* [Exercise goal] Exact repetition of every record is required.

BEGIN Data

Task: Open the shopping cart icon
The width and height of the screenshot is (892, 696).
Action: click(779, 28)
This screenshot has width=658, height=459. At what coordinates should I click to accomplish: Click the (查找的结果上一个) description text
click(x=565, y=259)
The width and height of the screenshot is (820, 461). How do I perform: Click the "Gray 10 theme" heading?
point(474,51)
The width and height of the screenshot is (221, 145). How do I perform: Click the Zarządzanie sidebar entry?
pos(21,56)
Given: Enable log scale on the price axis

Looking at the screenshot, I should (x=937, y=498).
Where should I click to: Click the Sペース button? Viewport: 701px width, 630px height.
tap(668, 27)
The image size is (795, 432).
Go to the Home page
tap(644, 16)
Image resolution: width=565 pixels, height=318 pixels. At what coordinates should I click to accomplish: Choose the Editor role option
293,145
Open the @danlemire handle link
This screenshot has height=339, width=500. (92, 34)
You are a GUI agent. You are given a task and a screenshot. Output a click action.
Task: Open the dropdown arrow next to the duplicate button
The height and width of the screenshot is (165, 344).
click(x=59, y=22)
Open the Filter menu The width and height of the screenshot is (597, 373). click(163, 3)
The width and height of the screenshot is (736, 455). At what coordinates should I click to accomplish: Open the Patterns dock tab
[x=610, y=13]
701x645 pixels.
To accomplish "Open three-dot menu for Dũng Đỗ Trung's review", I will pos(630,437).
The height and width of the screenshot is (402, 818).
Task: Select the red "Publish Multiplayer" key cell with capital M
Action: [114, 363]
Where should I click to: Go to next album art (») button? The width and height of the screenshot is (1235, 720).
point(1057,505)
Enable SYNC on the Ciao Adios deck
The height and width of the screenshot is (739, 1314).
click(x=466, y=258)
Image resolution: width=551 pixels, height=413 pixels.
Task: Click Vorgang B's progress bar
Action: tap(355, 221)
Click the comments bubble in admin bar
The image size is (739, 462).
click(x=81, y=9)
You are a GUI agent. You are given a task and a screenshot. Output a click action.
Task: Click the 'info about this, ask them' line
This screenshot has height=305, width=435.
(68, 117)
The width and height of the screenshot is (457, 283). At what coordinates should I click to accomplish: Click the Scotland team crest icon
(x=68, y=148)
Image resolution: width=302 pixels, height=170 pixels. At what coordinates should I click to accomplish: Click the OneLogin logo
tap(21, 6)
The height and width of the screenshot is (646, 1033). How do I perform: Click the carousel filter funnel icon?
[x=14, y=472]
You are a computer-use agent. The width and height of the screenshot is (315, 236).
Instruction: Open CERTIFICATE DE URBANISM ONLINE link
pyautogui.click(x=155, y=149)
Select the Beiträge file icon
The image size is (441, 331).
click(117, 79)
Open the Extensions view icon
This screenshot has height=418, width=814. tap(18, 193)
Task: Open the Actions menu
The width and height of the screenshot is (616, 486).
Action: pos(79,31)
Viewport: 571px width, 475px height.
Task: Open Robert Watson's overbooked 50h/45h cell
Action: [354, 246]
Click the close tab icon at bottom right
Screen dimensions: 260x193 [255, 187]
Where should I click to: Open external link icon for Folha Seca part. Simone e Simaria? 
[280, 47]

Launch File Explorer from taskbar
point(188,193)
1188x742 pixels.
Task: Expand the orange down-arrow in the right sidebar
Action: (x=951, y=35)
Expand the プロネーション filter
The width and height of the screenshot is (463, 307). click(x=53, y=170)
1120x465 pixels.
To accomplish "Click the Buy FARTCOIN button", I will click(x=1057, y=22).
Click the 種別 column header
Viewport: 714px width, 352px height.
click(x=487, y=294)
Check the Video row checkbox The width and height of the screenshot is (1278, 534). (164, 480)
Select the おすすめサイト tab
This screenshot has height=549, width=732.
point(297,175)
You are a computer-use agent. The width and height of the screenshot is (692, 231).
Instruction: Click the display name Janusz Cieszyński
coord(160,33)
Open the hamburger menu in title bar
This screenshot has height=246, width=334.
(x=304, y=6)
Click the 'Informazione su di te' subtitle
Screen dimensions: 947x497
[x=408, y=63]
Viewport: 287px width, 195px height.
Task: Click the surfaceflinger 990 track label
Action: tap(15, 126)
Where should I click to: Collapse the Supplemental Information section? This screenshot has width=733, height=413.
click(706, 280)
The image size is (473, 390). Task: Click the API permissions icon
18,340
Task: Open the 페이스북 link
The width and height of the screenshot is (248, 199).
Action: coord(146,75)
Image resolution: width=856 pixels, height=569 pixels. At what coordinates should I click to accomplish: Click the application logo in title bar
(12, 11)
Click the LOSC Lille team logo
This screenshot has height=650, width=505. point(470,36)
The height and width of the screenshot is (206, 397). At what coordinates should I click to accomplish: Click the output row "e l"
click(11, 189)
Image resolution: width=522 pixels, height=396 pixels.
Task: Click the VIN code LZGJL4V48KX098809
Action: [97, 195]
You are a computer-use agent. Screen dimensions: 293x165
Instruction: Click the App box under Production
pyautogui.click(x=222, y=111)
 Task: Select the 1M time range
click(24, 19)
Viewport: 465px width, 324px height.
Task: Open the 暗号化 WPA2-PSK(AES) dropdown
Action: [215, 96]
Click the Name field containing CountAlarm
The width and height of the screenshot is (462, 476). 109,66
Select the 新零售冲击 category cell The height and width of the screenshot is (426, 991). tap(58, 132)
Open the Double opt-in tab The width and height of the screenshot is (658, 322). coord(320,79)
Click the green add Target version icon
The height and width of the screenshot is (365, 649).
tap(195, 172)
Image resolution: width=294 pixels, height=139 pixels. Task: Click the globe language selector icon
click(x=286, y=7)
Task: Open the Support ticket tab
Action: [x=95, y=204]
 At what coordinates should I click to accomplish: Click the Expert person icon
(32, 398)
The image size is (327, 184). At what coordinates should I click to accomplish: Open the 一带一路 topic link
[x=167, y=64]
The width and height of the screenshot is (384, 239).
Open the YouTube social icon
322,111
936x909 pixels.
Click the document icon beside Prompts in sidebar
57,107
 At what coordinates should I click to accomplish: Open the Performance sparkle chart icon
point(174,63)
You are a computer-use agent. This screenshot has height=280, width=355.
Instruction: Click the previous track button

END Data

* [Written reply]
Task: Open the shopping cart icon
The width and height of the screenshot is (892, 696).
Action: click(779, 28)
This screenshot has width=658, height=459. At what coordinates should I click to accomplish: Click the (查找的结果上一个) description text
click(x=565, y=259)
The width and height of the screenshot is (820, 461). How do I perform: Click the "Gray 10 theme" heading?
point(474,51)
The width and height of the screenshot is (221, 145). How do I perform: Click the Zarządzanie sidebar entry?
pos(21,56)
Given: Enable log scale on the price axis

Looking at the screenshot, I should (x=937, y=498).
Where should I click to: Click the Sペース button? Viewport: 701px width, 630px height.
tap(668, 27)
The image size is (795, 432).
Go to the Home page
tap(644, 16)
Image resolution: width=565 pixels, height=318 pixels. At what coordinates should I click to accomplish: Choose the Editor role option
293,145
Open the @danlemire handle link
This screenshot has height=339, width=500. (92, 34)
You are a GUI agent. You are given a task and a screenshot. Output a click action.
Task: Open the dropdown arrow next to the duplicate button
The height and width of the screenshot is (165, 344).
click(x=59, y=22)
Open the Filter menu The width and height of the screenshot is (597, 373). click(163, 3)
The width and height of the screenshot is (736, 455). At what coordinates should I click to accomplish: Open the Patterns dock tab
[x=610, y=13]
701x645 pixels.
To accomplish "Open three-dot menu for Dũng Đỗ Trung's review", I will pos(630,437).
The height and width of the screenshot is (402, 818).
Task: Select the red "Publish Multiplayer" key cell with capital M
Action: [114, 363]
Where should I click to: Go to next album art (») button? The width and height of the screenshot is (1235, 720).
point(1057,505)
Enable SYNC on the Ciao Adios deck
The height and width of the screenshot is (739, 1314).
click(x=466, y=258)
Image resolution: width=551 pixels, height=413 pixels.
Task: Click Vorgang B's progress bar
Action: tap(355, 221)
Click the comments bubble in admin bar
The image size is (739, 462).
click(x=81, y=9)
You are a GUI agent. You are given a task and a screenshot. Output a click action.
Task: Click the 'info about this, ask them' line
This screenshot has height=305, width=435.
(68, 117)
The width and height of the screenshot is (457, 283). At what coordinates should I click to accomplish: Click the Scotland team crest icon
(x=68, y=148)
Image resolution: width=302 pixels, height=170 pixels. At what coordinates should I click to accomplish: Click the OneLogin logo
tap(21, 6)
The height and width of the screenshot is (646, 1033). How do I perform: Click the carousel filter funnel icon?
[x=14, y=472]
You are a computer-use agent. The width and height of the screenshot is (315, 236).
Instruction: Open CERTIFICATE DE URBANISM ONLINE link
pyautogui.click(x=155, y=149)
Select the Beiträge file icon
The image size is (441, 331).
click(117, 79)
Open the Extensions view icon
This screenshot has height=418, width=814. tap(18, 193)
Task: Open the Actions menu
The width and height of the screenshot is (616, 486).
Action: pos(79,31)
Viewport: 571px width, 475px height.
Task: Open Robert Watson's overbooked 50h/45h cell
Action: [354, 246]
Click the close tab icon at bottom right
Screen dimensions: 260x193 [255, 187]
Where should I click to: Open external link icon for Folha Seca part. Simone e Simaria? 
[280, 47]

Launch File Explorer from taskbar
point(188,193)
1188x742 pixels.
Task: Expand the orange down-arrow in the right sidebar
Action: (x=951, y=35)
Expand the プロネーション filter
The width and height of the screenshot is (463, 307). click(x=53, y=170)
1120x465 pixels.
To accomplish "Click the Buy FARTCOIN button", I will click(x=1057, y=22).
Click the 種別 column header
Viewport: 714px width, 352px height.
click(x=487, y=294)
Check the Video row checkbox The width and height of the screenshot is (1278, 534). (164, 480)
Select the おすすめサイト tab
This screenshot has height=549, width=732.
point(297,175)
You are a computer-use agent. The width and height of the screenshot is (692, 231).
Instruction: Click the display name Janusz Cieszyński
coord(160,33)
Open the hamburger menu in title bar
This screenshot has height=246, width=334.
(x=304, y=6)
Click the 'Informazione su di te' subtitle
Screen dimensions: 947x497
[x=408, y=63]
Viewport: 287px width, 195px height.
Task: Click the surfaceflinger 990 track label
Action: tap(15, 126)
Where should I click to: Collapse the Supplemental Information section? This screenshot has width=733, height=413.
click(706, 280)
The image size is (473, 390). Task: Click the API permissions icon
18,340
Task: Open the 페이스북 link
The width and height of the screenshot is (248, 199).
Action: coord(146,75)
Image resolution: width=856 pixels, height=569 pixels. At what coordinates should I click to accomplish: Click the application logo in title bar
(12, 11)
Click the LOSC Lille team logo
This screenshot has height=650, width=505. point(470,36)
The height and width of the screenshot is (206, 397). At what coordinates should I click to accomplish: Click the output row "e l"
click(11, 189)
Image resolution: width=522 pixels, height=396 pixels.
Task: Click the VIN code LZGJL4V48KX098809
Action: [97, 195]
You are a computer-use agent. Screen dimensions: 293x165
Instruction: Click the App box under Production
pyautogui.click(x=222, y=111)
 Task: Select the 1M time range
click(24, 19)
Viewport: 465px width, 324px height.
Task: Open the 暗号化 WPA2-PSK(AES) dropdown
Action: [215, 96]
Click the Name field containing CountAlarm
The width and height of the screenshot is (462, 476). 109,66
Select the 新零售冲击 category cell The height and width of the screenshot is (426, 991). tap(58, 132)
Open the Double opt-in tab The width and height of the screenshot is (658, 322). coord(320,79)
Click the green add Target version icon
The height and width of the screenshot is (365, 649).
tap(195, 172)
Image resolution: width=294 pixels, height=139 pixels. Task: Click the globe language selector icon
click(x=286, y=7)
Task: Open the Support ticket tab
Action: [x=95, y=204]
 At what coordinates should I click to accomplish: Click the Expert person icon
(32, 398)
The image size is (327, 184). At what coordinates should I click to accomplish: Open the 一带一路 topic link
[x=167, y=64]
The width and height of the screenshot is (384, 239).
Open the YouTube social icon
322,111
936x909 pixels.
Click the document icon beside Prompts in sidebar
57,107
 At what coordinates should I click to accomplish: Open the Performance sparkle chart icon
point(174,63)
You are a computer-use agent. This screenshot has height=280, width=355.
Instruction: Click the previous track button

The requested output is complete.